People are fascinated with world records, especially when it comes to the human body. Many of us can remember leafing through the Guinness Book just to discover any number of human biological superlatives, whether it was height, age, weight or record number of successive sneezes. *Incidentally, that honour goes to Donna Griffin, who at the age of 12, sneezed around 1 million times during the course of one year.
Similarly, for whatever reason, be it hearsay or erroneous scientific conclusions, there are several myths about that human body that are accepted as fact. After providing a few fascinating world records, we will dispel a just a few of those myths.
Human Biological Records
1. The tallest recorded human ever to live was was 2.72 m (8 ft 11.1 in) tall
Unusual growth like this is called ‘gigantism’ and arises when the pituitary gland over-produces growth hormone.
2. The shortest recorded human ever to live is just 54.6cm (21 1⁄2 in) tall
At the time of writing, Chandra Bahadur Dangi was still living. Humans shorter than 147 cm (4 ft 10 in) are said to be suffering from dwarfism.

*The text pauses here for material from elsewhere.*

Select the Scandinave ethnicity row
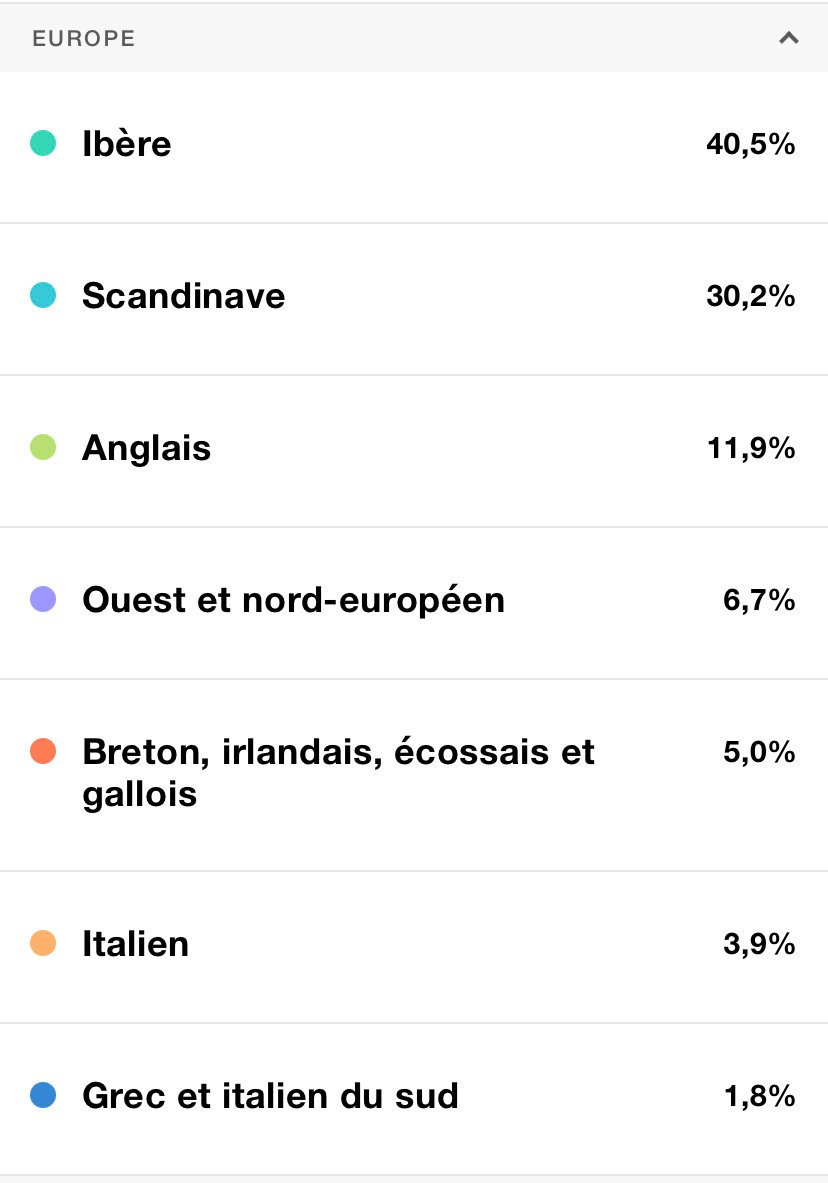The width and height of the screenshot is (828, 1183). (184, 296)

3. Of the top 100 oldest people, the majority are women
In developed countries, women can expect to live 5 – 10 years longer on average than men. There is no single reason for this. Factors such as higher oestrogen levels and genetics have been suggested as being important.

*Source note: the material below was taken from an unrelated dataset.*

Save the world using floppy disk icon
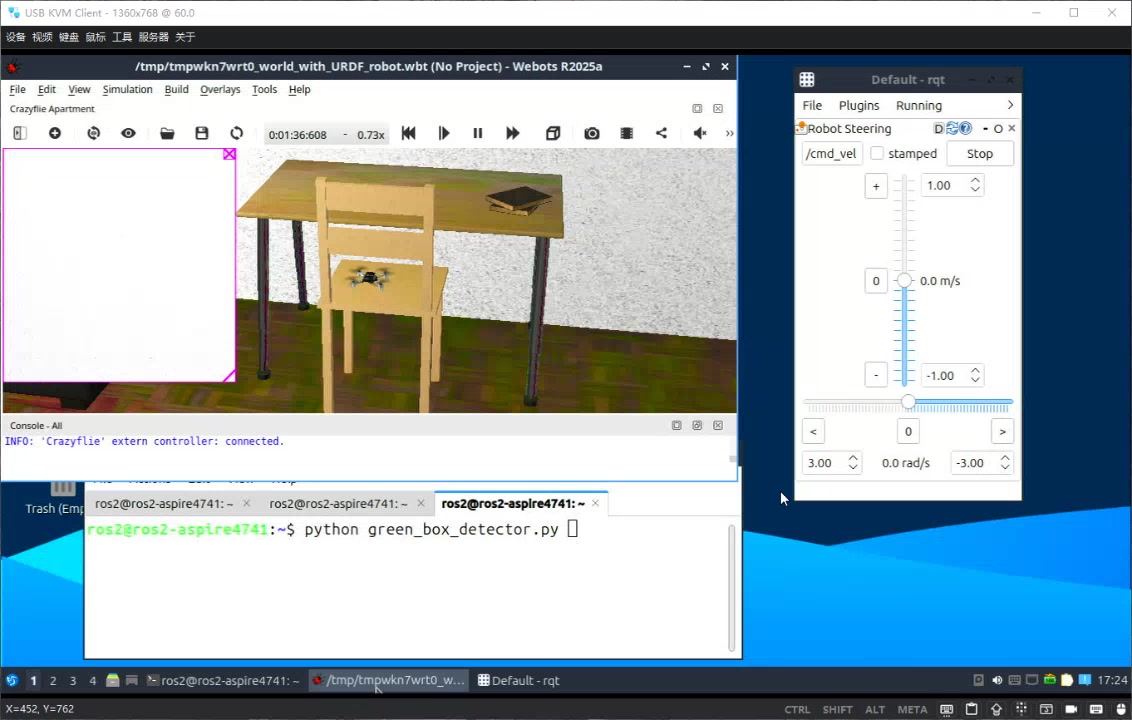Image resolution: width=1132 pixels, height=720 pixels. (202, 133)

4. The oldest verified human was Jeanne Calment of France
She died in August 1997 at the age of 122 years and 164 days. There are claims of greater age but none have been properly proven.
5. The heaviest recorded person was Jon Brower Minnoch
Jon suffered from the medical condition of general oedema. This caused his body to retain fluids and was incurable. His maximum weight was 635 kg (100 stones).
Myths About the Human Body
6. It is a myth that a sneeze travels at 100mph
In a scientifically controlled small scale study, a group of researchers at the National Center for Biotechnology Information in the USA found that the maximum velocity was just 4.5m/s (about 10mph).
7. Your ears and nose do not continue to grow throughout your life
The cartilage that makes up your nose and ears contains collagen and elastin fibres. These give cartilage its strength and shape. As you age, these fibres break down, causing the cartilage to sag.
8. Blood is not blue
Blood is either bright red or dark red, your veins often appear blue because of the properties of light. Only the wavelengths that we see as blue can reflect back through the skin from the veins.
9. It is a myth that we only use 10 percent of our brain capacity
If this were true, it should be possible to damage large parts of the brain without any problem. And why would the brain, a complex organ, evolve to be so inefficient?